## Data supplied
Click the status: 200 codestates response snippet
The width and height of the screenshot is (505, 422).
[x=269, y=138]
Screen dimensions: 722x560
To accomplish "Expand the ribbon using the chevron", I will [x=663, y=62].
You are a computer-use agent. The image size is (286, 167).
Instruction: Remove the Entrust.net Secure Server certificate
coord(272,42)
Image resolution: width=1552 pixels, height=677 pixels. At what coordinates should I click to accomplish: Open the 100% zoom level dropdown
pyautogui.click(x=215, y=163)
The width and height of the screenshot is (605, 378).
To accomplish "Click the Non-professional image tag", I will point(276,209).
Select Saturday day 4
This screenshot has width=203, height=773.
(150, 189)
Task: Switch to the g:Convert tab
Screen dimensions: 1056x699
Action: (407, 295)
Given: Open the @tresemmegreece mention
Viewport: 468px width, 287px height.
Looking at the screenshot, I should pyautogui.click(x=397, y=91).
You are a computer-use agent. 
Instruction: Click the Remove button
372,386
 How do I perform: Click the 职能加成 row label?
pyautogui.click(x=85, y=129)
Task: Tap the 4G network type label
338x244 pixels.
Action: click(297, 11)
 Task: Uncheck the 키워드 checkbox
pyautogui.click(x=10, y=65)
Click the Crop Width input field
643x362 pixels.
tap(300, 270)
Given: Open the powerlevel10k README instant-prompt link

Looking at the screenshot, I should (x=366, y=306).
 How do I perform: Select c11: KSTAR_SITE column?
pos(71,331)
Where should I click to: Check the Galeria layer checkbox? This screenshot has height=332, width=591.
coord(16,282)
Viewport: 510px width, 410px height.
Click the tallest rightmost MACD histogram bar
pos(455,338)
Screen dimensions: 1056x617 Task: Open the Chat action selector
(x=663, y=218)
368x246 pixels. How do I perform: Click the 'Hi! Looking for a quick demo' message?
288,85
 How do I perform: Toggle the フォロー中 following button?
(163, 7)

## Your instructions
In the listing above, count every line that contains "computer". Respond with the number alone.

## Exercise response
2